The twisting, the division into fibrillæ, make for strength, good felting, and, with the softness in addition, the best and most durable papers are those of cotton.
The flax fibre is a bast fibre. Its yield of pure cellulose is 70 to 80 per cent. The fibre consists of a thick walled canal, which is easily seen in the unbeaten state. Beating tends to crush and remove the early characteristics. The fibres are regularly rounded or polygonal, and easily split into numerous fibrillæ, the ends of the fibres beat out into bunches of small fibres, and these, together with the nodules which occur on many of the fibres, produce strength in the paper. The flax fibre is straighter than the cotton fibre, and so linen papers are stiffer and harder than cotton papers.
Wood, produced as fibres by chemical means, consists largely of tracheids, long ribbon-like cells, which are easily broken into shorter lengths. It is not possible to subdivide the fibres longitudinally by prolonged beating. This only tends to shorten the fibres. Hence Mitscherlich,[1] or similarly produced wood pulp, gives strong tough papers, unattainable by those pulps which are strongly bleached and much reduced. The tracheids, being smooth and flat, do not tend to make soft papers. But, blended with rag or esparto fibres, excellent papers may be produced. Only 50 per cent. of fibre is produced from the original wood.

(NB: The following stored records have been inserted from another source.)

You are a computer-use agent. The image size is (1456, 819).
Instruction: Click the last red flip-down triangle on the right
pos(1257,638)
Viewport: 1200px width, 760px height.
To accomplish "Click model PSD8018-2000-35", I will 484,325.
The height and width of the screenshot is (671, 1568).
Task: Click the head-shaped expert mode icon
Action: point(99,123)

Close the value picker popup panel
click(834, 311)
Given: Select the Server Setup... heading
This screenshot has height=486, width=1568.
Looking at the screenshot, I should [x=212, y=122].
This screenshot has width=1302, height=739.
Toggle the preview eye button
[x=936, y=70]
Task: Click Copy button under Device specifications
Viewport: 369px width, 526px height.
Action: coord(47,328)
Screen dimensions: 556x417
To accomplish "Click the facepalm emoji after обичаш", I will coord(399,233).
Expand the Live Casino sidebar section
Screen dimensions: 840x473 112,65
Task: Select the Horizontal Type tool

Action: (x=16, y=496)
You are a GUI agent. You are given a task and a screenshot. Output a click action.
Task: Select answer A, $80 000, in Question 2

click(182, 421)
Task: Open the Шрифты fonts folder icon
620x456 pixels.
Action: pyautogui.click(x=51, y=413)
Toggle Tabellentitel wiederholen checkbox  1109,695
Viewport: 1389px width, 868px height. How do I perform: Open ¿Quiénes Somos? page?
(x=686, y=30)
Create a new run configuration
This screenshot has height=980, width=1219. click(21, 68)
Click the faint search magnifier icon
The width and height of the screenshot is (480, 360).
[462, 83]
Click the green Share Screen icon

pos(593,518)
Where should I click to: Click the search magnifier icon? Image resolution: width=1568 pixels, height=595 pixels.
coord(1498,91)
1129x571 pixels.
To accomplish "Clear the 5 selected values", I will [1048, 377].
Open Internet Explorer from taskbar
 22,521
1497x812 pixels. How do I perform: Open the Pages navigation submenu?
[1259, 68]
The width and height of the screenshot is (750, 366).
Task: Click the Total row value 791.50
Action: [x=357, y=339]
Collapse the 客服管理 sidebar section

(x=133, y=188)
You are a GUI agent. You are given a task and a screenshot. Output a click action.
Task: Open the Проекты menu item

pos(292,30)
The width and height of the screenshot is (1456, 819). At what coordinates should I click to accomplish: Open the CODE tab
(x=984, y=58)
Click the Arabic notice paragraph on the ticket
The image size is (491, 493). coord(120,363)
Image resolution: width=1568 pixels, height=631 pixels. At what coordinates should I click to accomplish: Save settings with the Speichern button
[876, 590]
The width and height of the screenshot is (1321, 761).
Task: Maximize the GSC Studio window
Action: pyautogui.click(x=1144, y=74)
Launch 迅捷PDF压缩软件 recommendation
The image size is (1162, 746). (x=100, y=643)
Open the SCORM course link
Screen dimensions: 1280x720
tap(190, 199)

Esparto gives a smooth, cylindrical fibre, pointed, short, with small canal. Being small, the fibres do not receive much treatment in beating. Separation and cleaning are the principal ends of the preparatory stages. Esparto is, to the papermaker, synonymous
- ↑ Mitscherlich process: boiling for a long period under low pressure, afterwards disintegrating the fibres by means of the edge runner.